● TASK DIRECTIONS
Repeat, word for word and with nothing added, each line from the one containing "مجلة الناقوس- العدد" to the final line of the data, keeping both ends. Pictures are not part of the copy.

● DATA RECORDS

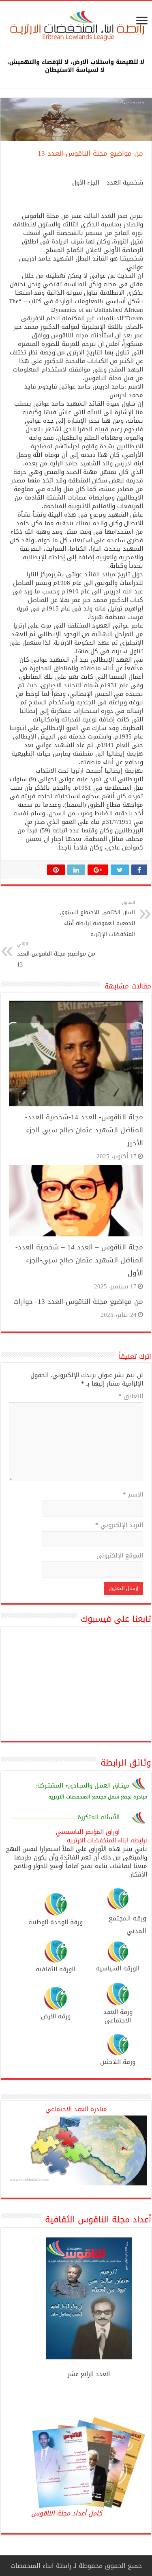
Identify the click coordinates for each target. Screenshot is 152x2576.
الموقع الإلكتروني (119, 1556)
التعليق (130, 1397)
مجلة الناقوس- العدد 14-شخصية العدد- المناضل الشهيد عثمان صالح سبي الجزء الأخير (84, 1129)
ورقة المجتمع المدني (127, 1924)
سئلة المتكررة (95, 1817)
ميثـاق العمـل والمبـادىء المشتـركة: (83, 1785)
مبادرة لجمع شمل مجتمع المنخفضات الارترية (97, 1797)
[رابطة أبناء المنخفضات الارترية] (76, 26)
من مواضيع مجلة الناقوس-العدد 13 (56, 955)
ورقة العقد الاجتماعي (118, 2016)
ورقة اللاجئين (117, 2062)
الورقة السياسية (117, 1968)
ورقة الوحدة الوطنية (55, 1922)
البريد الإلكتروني (119, 1526)
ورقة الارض (56, 2016)
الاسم (133, 1495)
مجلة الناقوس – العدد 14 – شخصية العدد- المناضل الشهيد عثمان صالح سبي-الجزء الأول (79, 1259)
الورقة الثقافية (55, 1969)
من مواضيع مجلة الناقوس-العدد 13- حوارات (78, 1301)
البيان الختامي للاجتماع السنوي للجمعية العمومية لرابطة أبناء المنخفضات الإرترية (97, 919)
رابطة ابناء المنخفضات (41, 2565)
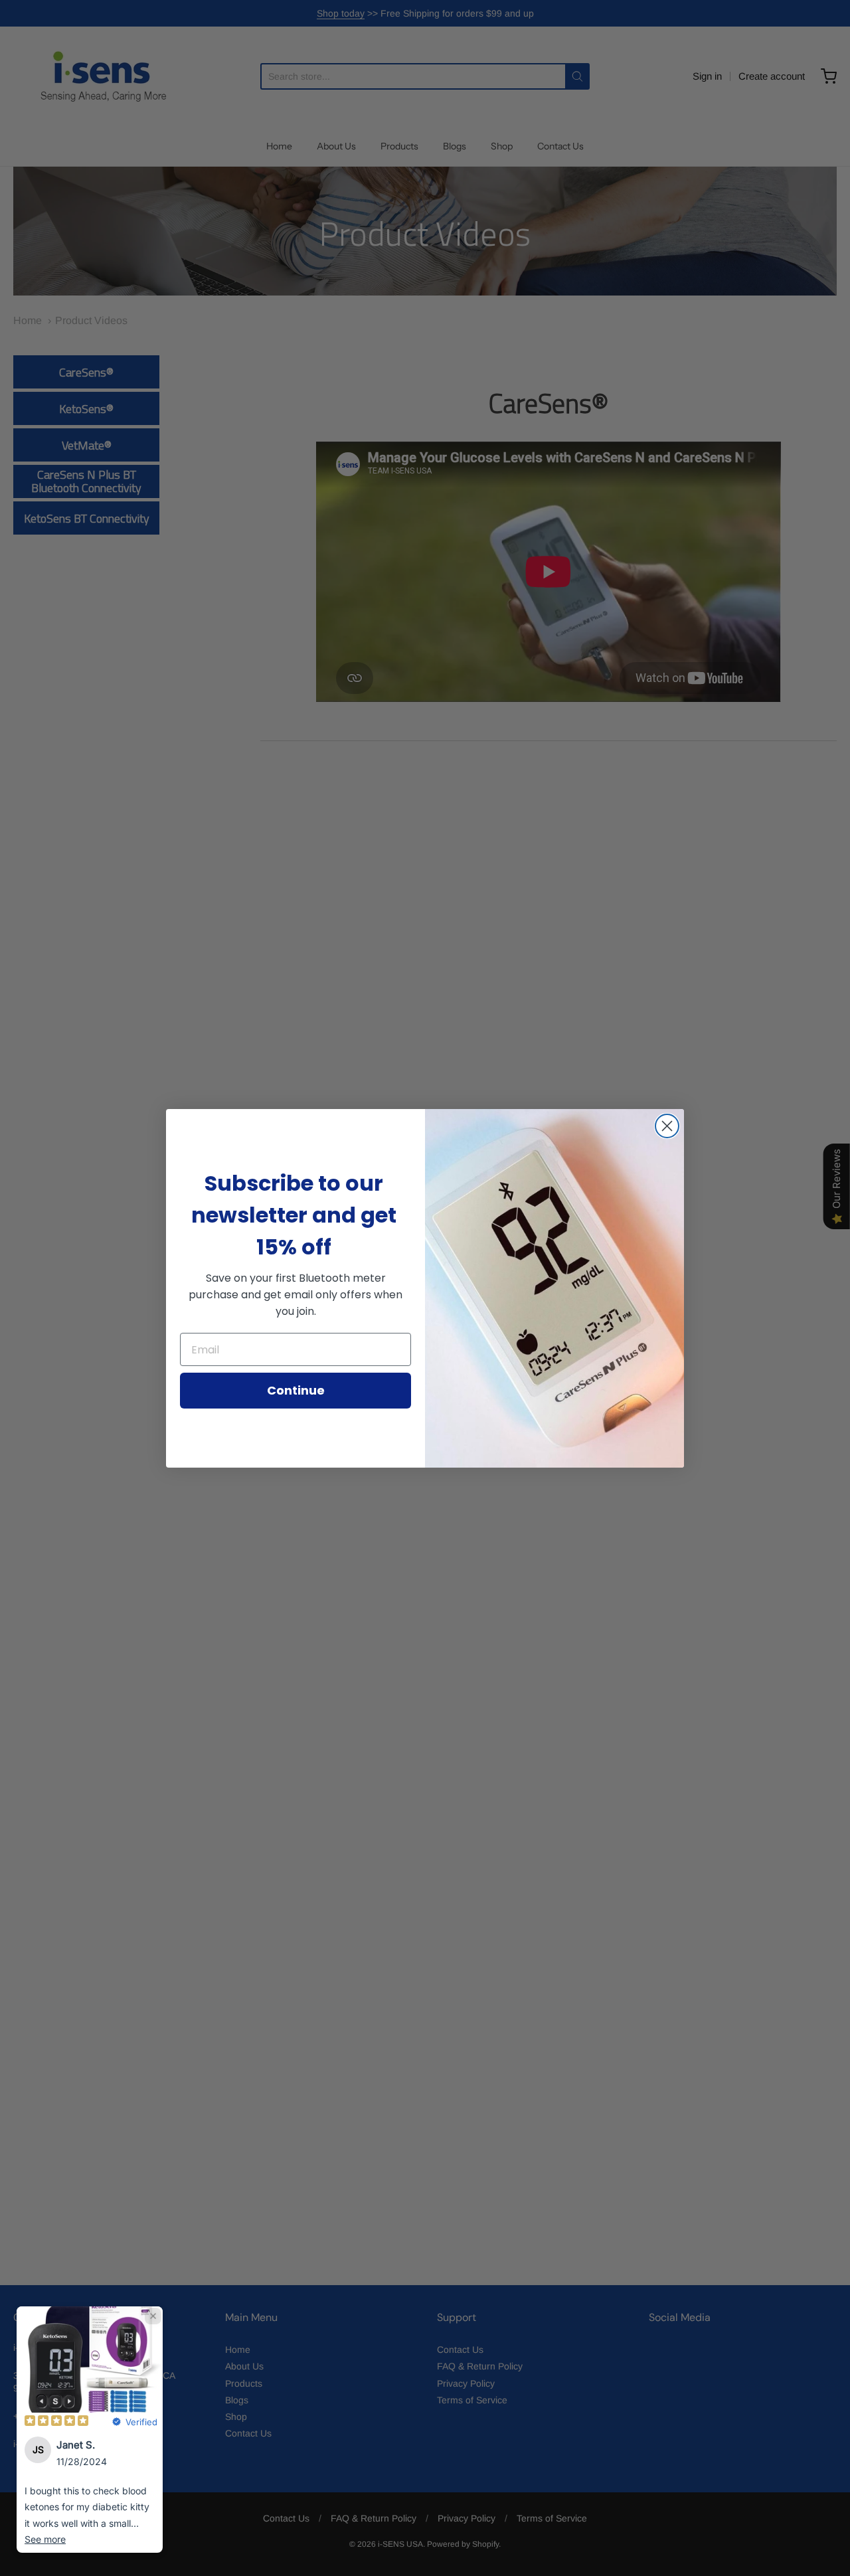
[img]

● OUTPUT
مجلة الناقوس- العدد 14-شخصية العدد- المناضل الشهيد عثمان صالح سبي الجزء الأخير (84, 1129)
ورقة المجتمع المدني (127, 1924)
سئلة المتكررة (95, 1817)
ميثـاق العمـل والمبـادىء المشتـركة: (83, 1785)
مبادرة لجمع شمل مجتمع المنخفضات الارترية (97, 1797)
[رابطة أبناء المنخفضات الارترية] (76, 26)
من مواضيع مجلة الناقوس-العدد 13 (56, 955)
ورقة العقد الاجتماعي (118, 2016)
ورقة اللاجئين (117, 2062)
الورقة السياسية (117, 1968)
ورقة الوحدة الوطنية (55, 1922)
البريد الإلكتروني (119, 1526)
ورقة الارض (56, 2016)
الاسم (133, 1495)
مجلة الناقوس – العدد 14 – شخصية العدد- المناضل الشهيد عثمان صالح سبي-الجزء الأول (79, 1259)
الورقة الثقافية (55, 1969)
من مواضيع مجلة الناقوس-العدد 13- حوارات (78, 1301)
البيان الختامي للاجتماع السنوي للجمعية العمومية لرابطة أبناء المنخفضات الإرترية (97, 919)
رابطة ابناء المنخفضات (41, 2565)
[img]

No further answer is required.